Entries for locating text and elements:
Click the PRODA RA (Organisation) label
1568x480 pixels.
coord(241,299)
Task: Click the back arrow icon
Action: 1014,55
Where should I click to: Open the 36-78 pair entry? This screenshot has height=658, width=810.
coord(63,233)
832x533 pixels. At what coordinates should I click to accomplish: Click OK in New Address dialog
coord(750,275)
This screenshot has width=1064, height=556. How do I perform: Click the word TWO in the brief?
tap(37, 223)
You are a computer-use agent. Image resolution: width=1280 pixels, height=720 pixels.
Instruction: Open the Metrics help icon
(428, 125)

Stated goal: Reproduce all of the material above word for word.

Exercise answer:
Click the PRODA RA (Organisation) label
1568x480 pixels.
coord(241,299)
Task: Click the back arrow icon
Action: 1014,55
Where should I click to: Open the 36-78 pair entry? This screenshot has height=658, width=810.
coord(63,233)
832x533 pixels. At what coordinates should I click to accomplish: Click OK in New Address dialog
coord(750,275)
This screenshot has width=1064, height=556. How do I perform: Click the word TWO in the brief?
tap(37, 223)
You are a computer-use agent. Image resolution: width=1280 pixels, height=720 pixels.
Instruction: Open the Metrics help icon
(428, 125)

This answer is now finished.